Türkiye'deki kadın cinayetlerini belki de bizler arttırıyoruz.
Yazdığımız her köşede, konuştuğumuz her panelde, öğrencilere anlattığımız her derste ve hatta yolda karşılaştığımız biriyle yaptığımız muhabbette bile sürekli Türkiye'de kadın ve çocuk olmak çok zor diyoruz. Kadın ve çocuk olmak kime göre neye göre zor Türkiye'de...
Kadını bu dünyaya koşulsuz şartsız var eden Allah varken onun yarattığı insanoğlu mu kadına zarar verecekti?
Bizler canilere aslında cesaret verir olduk. Okuduğumuz her haber başlığında kadınların nasıl katledildiğini, eşi veya sevgilisi tarafından nasıl parçalara bölündüğünü, okuluna giderken bir köşede kıstırılarak cesedinin parçalandığını ya da öldürülerek üzerine beton döküldüğünü aslında biz o canilere öğrettik.
Suçu biraz daha kendimizde aramalıyız, biz canileri cesaretlendirdik.
İşte bu yüzden kadın cinayetleri, ülkemizin en karanlık yüzlerinden biri. Her gün, bir başka kadın yaşamını yitiriyor; umutları, hayalleri ve gelecekleri ellerinden alınıyor.

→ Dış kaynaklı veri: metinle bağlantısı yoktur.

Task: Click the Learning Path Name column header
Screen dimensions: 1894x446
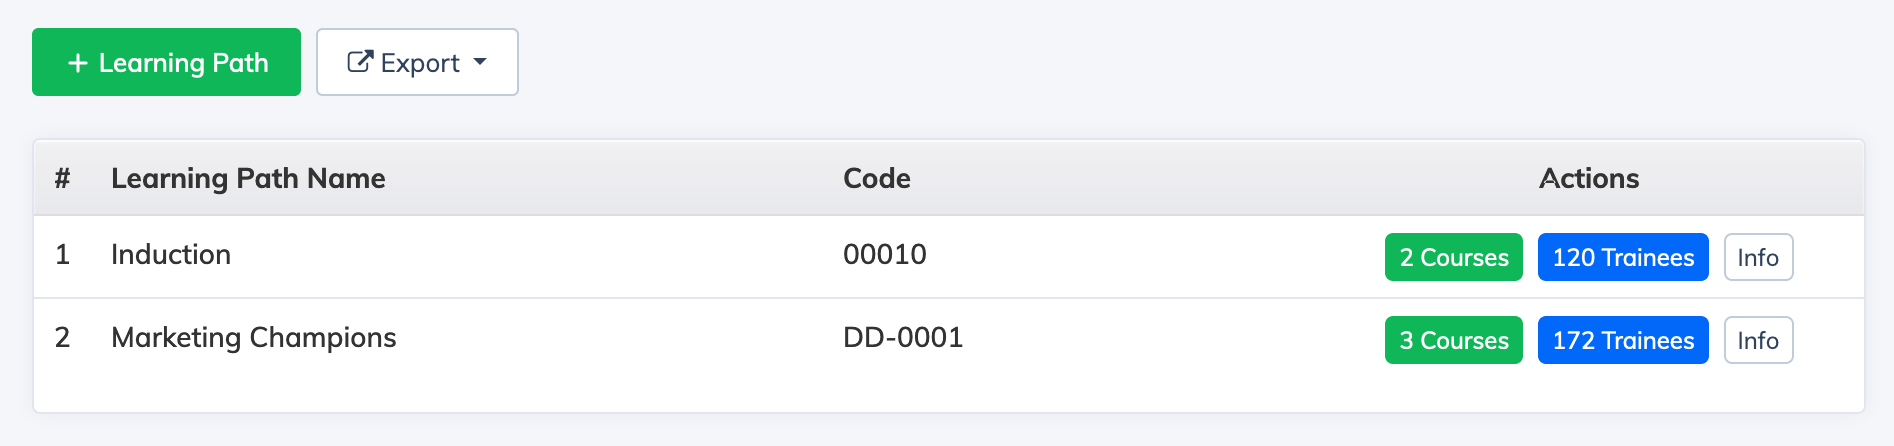Action: [248, 178]
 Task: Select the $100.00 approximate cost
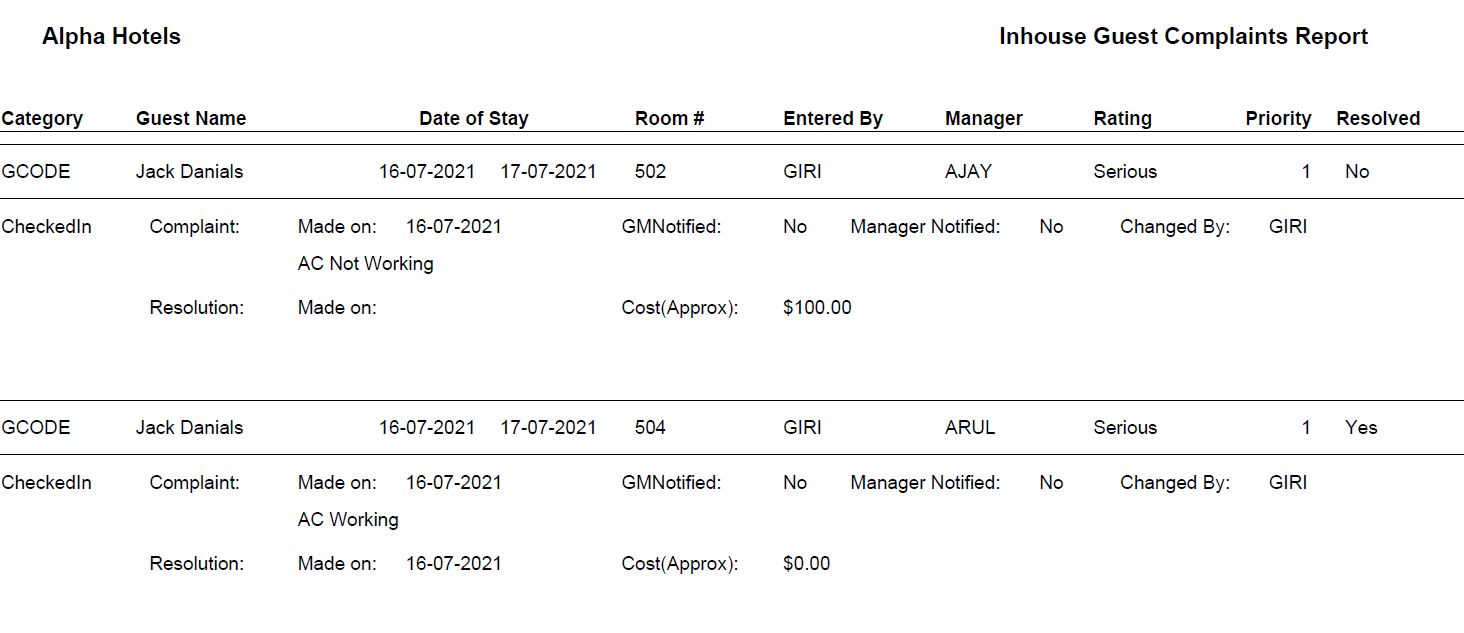pyautogui.click(x=817, y=308)
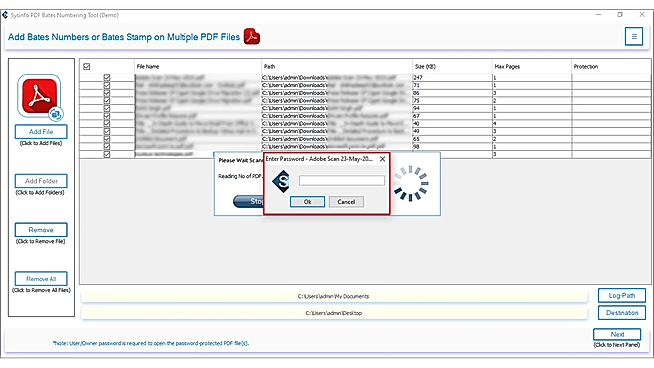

Bu cinayetler, sadece bireysel bir trajedi değil, toplumsal bir çürümenin göstergesi.
Her bir cinayet, bir failin elinde hayat bulan bir zulüm ve toplumun göz yummasıyla beslenen bir canavardır.
Bu cinayetlerin arkasındaki başka bir sorun da, ataerkil sistemin kök salmış yapısıdır.
Kadınlar, her zaman birer “mülk” olarak görülmekte; kendi iradeleri hiçe sayılmakta. Kadına yönelik şiddet, sıradan bir mesele olarak normalleştirilmekte, davalar ya sürüncemede kalmakta ya da failin cezasız kalmasıyla sonuçlanmaktadır.
Adaletin sağlanmadığı bir toplumda, kadınlar ne kadar savunmasız, ne kadar yalnız hissediyor bilemezsiniz.
Her bir kadın cinayetinin ardından dökülen gözyaşları, bir başka kadının hayatının sona erdiğini hatırlatıyor.
Ancak, sadece bir kınama ya da sosyal medyada bir paylaşım, sorunu çözmeye yetmiyor. Bu mesele, derinlemesine köklü bir değişim gerektiriyor.
Eğitimden, hukuka, toplumsal algılara kadar her alanda kadına saygı ve eşitlik temelli bir dönüşüm sağlanmadığı sürece, kadın cinayetleri durmayacak.
Kadınların yaşam hakkı, temel bir insan hakkıdır. Bizler, her bir kadının yaşamına sahip çıkmak zorundayız.
Toplum olarak, cinayetleri ve şiddeti normalleştiren bir zihniyeti reddetmeli; sesimizi, gücümüzü birleştirerek bu katliama dur demeliyiz.
Susmak, bu cinayetlere ortak olmaktır. Artık sessiz kalmanın zamanı değil; kadınların hayatlarına sahip çıkmak, mücadele etmek zorundayız. Aksi takdirde, bir gün her birimiz, bir başka kadının hikâyesinin son bulduğu o korkunç başlığa dönüşebiliriz.
Okula, işe ve hatta dışarıya hava almaya bile çıktığımız bu çağda hangi caninin kör kurşununa kurban gideceğimiz çok belirsiz.
Bir kadın olarak; sokaklarda özgür dolaşmak istiyoruz, acaba boğazımız hangi cani tarafından kesilecek veya taciz tecavüze ne zaman uğrayacağız diye düşünmek istemiyoruz.